-- Records start --

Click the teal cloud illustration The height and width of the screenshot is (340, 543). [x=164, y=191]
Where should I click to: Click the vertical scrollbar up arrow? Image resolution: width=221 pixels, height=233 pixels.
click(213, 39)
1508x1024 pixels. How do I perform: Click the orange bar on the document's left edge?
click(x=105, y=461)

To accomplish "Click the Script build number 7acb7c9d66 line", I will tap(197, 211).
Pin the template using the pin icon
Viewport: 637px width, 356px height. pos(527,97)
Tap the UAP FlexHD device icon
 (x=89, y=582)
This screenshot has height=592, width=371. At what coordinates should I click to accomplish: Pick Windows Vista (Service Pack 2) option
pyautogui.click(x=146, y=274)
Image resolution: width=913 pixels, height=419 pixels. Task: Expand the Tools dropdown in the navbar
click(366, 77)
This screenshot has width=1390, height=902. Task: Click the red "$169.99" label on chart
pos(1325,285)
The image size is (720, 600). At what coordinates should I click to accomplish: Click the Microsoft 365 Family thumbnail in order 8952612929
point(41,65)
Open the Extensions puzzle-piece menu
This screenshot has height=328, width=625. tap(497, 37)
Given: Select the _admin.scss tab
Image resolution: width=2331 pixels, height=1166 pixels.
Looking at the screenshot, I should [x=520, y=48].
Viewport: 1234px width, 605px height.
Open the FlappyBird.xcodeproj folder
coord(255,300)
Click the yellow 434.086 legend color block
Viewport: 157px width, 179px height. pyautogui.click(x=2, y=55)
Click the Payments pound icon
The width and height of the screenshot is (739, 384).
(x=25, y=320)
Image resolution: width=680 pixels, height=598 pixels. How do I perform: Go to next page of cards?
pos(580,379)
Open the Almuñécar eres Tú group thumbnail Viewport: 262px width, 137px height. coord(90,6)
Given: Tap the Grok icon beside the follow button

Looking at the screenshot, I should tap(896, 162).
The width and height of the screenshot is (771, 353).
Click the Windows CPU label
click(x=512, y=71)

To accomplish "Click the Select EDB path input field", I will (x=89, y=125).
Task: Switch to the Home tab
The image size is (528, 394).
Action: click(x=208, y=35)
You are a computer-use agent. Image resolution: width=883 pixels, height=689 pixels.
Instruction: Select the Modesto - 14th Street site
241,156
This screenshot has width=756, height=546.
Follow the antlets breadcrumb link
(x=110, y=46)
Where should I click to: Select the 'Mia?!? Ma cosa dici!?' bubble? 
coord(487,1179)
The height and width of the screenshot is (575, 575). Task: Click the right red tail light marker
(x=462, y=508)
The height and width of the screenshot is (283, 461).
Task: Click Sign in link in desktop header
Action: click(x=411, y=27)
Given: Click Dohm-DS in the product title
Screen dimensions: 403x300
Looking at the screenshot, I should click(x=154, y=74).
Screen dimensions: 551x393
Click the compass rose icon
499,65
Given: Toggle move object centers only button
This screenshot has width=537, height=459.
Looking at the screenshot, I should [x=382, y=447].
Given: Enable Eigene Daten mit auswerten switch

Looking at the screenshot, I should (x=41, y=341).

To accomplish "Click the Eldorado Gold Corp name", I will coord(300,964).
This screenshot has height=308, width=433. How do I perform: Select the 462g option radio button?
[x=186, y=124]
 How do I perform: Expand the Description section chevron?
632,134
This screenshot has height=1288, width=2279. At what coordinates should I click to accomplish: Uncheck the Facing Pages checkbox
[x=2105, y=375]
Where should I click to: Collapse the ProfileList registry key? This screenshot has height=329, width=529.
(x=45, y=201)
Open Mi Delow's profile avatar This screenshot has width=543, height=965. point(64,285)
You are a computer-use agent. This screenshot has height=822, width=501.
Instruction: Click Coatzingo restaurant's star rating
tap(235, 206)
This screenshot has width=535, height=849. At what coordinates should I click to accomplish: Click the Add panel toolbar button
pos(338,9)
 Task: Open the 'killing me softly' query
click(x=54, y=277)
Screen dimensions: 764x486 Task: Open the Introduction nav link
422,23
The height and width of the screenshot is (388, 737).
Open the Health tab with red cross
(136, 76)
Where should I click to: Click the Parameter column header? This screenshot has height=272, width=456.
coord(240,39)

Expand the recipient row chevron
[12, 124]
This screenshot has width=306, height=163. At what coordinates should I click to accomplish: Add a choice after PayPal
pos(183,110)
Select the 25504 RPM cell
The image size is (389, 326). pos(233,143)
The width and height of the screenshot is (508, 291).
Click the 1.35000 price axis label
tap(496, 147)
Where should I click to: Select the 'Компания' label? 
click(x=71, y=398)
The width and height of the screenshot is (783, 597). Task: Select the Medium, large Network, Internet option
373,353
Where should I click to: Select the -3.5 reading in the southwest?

-- Records end --

Recast all of the material above as a numbered list with one line per item, omitting the blank lines.

# Task solution
1. Click the teal cloud illustration The height and width of the screenshot is (340, 543). [x=164, y=191]
2. Where should I click to: Click the vertical scrollbar up arrow? Image resolution: width=221 pixels, height=233 pixels.
3. click(213, 39)
4. 1508x1024 pixels. How do I perform: Click the orange bar on the document's left edge?
5. click(x=105, y=461)
6. To accomplish "Click the Script build number 7acb7c9d66 line", I will tap(197, 211).
7. Pin the template using the pin icon
8. Viewport: 637px width, 356px height. pos(527,97)
9. Tap the UAP FlexHD device icon
10.  (x=89, y=582)
11. This screenshot has height=592, width=371. At what coordinates should I click to accomplish: Pick Windows Vista (Service Pack 2) option
12. pyautogui.click(x=146, y=274)
13. Image resolution: width=913 pixels, height=419 pixels. Task: Expand the Tools dropdown in the navbar
14. click(366, 77)
15. This screenshot has width=1390, height=902. Task: Click the red "$169.99" label on chart
16. pos(1325,285)
17. The image size is (720, 600). At what coordinates should I click to accomplish: Click the Microsoft 365 Family thumbnail in order 8952612929
18. point(41,65)
19. Open the Extensions puzzle-piece menu
20. This screenshot has height=328, width=625. tap(497, 37)
21. Given: Select the _admin.scss tab
22. Image resolution: width=2331 pixels, height=1166 pixels.
23. Looking at the screenshot, I should [x=520, y=48].
24. Viewport: 1234px width, 605px height.
25. Open the FlappyBird.xcodeproj folder
26. coord(255,300)
27. Click the yellow 434.086 legend color block
28. Viewport: 157px width, 179px height. pyautogui.click(x=2, y=55)
29. Click the Payments pound icon
30. The width and height of the screenshot is (739, 384).
31. (x=25, y=320)
32. Image resolution: width=680 pixels, height=598 pixels. How do I perform: Go to next page of cards?
33. pos(580,379)
34. Open the Almuñécar eres Tú group thumbnail Viewport: 262px width, 137px height. coord(90,6)
35. Given: Tap the Grok icon beside the follow button
36. Looking at the screenshot, I should tap(896, 162).
37. The width and height of the screenshot is (771, 353).
38. Click the Windows CPU label
39. click(x=512, y=71)
40. To accomplish "Click the Select EDB path input field", I will (x=89, y=125).
41. Task: Switch to the Home tab
42. The image size is (528, 394).
43. Action: click(x=208, y=35)
44. You are a computer-use agent. Image resolution: width=883 pixels, height=689 pixels.
45. Instruction: Select the Modesto - 14th Street site
46. 241,156
47. This screenshot has width=756, height=546.
48. Follow the antlets breadcrumb link
49. (x=110, y=46)
50. Where should I click to: Select the 'Mia?!? Ma cosa dici!?' bubble? 
51. coord(487,1179)
52. The height and width of the screenshot is (575, 575). Task: Click the right red tail light marker
53. (x=462, y=508)
54. The height and width of the screenshot is (283, 461).
55. Task: Click Sign in link in desktop header
56. Action: click(x=411, y=27)
57. Given: Click Dohm-DS in the product title
58. Screen dimensions: 403x300
59. Looking at the screenshot, I should click(x=154, y=74).
60. Screen dimensions: 551x393
61. Click the compass rose icon
62. 499,65
63. Given: Toggle move object centers only button
64. This screenshot has width=537, height=459.
65. Looking at the screenshot, I should [x=382, y=447].
66. Given: Enable Eigene Daten mit auswerten switch
67. Looking at the screenshot, I should (x=41, y=341).
68. To accomplish "Click the Eldorado Gold Corp name", I will coord(300,964).
69. This screenshot has height=308, width=433. How do I perform: Select the 462g option radio button?
70. [x=186, y=124]
71.  How do I perform: Expand the Description section chevron?
72. 632,134
73. This screenshot has height=1288, width=2279. At what coordinates should I click to accomplish: Uncheck the Facing Pages checkbox
74. [x=2105, y=375]
75. Where should I click to: Collapse the ProfileList registry key? This screenshot has height=329, width=529.
76. (x=45, y=201)
77. Open Mi Delow's profile avatar This screenshot has width=543, height=965. point(64,285)
78. You are a computer-use agent. This screenshot has height=822, width=501.
79. Instruction: Click Coatzingo restaurant's star rating
80. tap(235, 206)
81. This screenshot has width=535, height=849. At what coordinates should I click to accomplish: Click the Add panel toolbar button
82. pos(338,9)
83.  Task: Open the 'killing me softly' query
84. click(x=54, y=277)
85. Screen dimensions: 764x486 Task: Open the Introduction nav link
86. 422,23
87. The height and width of the screenshot is (388, 737).
88. Open the Health tab with red cross
89. (136, 76)
90. Where should I click to: Click the Parameter column header? This screenshot has height=272, width=456.
91. coord(240,39)
92. Expand the recipient row chevron
93. [12, 124]
94. This screenshot has width=306, height=163. At what coordinates should I click to accomplish: Add a choice after PayPal
95. pos(183,110)
96. Select the 25504 RPM cell
97. The image size is (389, 326). pos(233,143)
98. The width and height of the screenshot is (508, 291).
99. Click the 1.35000 price axis label
100. tap(496, 147)
101. Where should I click to: Select the 'Компания' label? 
102. click(x=71, y=398)
103. The width and height of the screenshot is (783, 597). Task: Select the Medium, large Network, Internet option
104. 373,353
105. Where should I click to: Select the -3.5 reading in the southwest?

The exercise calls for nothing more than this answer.